Dataset excerpts -

------------------------------------------------------------

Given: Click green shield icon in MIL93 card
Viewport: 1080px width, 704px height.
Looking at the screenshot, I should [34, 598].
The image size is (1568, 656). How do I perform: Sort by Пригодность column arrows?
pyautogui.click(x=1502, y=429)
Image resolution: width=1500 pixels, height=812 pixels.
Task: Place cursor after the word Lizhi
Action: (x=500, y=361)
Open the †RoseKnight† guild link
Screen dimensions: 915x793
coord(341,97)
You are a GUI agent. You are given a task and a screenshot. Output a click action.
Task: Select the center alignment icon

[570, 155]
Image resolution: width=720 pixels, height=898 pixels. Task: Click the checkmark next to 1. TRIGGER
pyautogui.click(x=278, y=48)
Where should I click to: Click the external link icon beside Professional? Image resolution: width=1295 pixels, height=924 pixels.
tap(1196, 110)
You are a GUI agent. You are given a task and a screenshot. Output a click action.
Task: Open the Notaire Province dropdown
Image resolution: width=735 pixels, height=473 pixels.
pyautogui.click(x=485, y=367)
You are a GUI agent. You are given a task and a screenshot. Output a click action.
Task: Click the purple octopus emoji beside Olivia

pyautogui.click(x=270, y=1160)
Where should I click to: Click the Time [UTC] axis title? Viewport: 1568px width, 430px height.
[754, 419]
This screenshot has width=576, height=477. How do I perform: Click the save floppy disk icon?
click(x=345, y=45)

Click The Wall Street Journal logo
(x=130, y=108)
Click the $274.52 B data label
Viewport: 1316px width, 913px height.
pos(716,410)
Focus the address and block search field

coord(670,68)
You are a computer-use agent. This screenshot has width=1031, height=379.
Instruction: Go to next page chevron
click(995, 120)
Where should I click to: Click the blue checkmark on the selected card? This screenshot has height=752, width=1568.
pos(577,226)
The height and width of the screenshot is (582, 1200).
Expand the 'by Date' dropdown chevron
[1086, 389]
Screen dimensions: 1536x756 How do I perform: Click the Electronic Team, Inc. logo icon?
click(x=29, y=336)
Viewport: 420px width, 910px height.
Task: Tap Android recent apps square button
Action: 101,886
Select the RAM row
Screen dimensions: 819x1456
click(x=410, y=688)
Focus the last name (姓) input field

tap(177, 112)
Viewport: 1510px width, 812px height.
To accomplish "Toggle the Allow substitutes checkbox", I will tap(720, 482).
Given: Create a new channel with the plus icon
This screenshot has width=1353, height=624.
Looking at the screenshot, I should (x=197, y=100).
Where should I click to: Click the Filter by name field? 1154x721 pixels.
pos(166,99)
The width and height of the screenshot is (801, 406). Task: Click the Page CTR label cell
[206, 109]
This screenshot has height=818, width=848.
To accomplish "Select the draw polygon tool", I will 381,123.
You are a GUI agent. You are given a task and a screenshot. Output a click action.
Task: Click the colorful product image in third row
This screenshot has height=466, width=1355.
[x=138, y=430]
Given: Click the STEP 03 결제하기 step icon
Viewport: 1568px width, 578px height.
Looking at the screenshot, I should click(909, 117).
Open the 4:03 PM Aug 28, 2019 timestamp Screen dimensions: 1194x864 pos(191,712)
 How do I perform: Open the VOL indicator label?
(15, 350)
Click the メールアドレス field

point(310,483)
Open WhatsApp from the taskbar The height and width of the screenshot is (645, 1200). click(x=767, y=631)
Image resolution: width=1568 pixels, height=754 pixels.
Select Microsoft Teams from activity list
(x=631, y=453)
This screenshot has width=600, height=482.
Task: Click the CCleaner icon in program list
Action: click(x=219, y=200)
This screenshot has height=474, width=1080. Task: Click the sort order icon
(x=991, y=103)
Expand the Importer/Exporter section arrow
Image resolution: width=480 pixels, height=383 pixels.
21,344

------------------------------------------------------------

TASK INSTRUCTIONS - Among the records above, repeat exactly the line with "This screenshot has height=818, width=848.", the line with "Given: Click the STEP 03 결제하기 step icon", and every line in between, and only those.

RESULT FOR THIS TASK -
This screenshot has height=818, width=848.
To accomplish "Select the draw polygon tool", I will 381,123.
You are a GUI agent. You are given a task and a screenshot. Output a click action.
Task: Click the colorful product image in third row
This screenshot has height=466, width=1355.
[x=138, y=430]
Given: Click the STEP 03 결제하기 step icon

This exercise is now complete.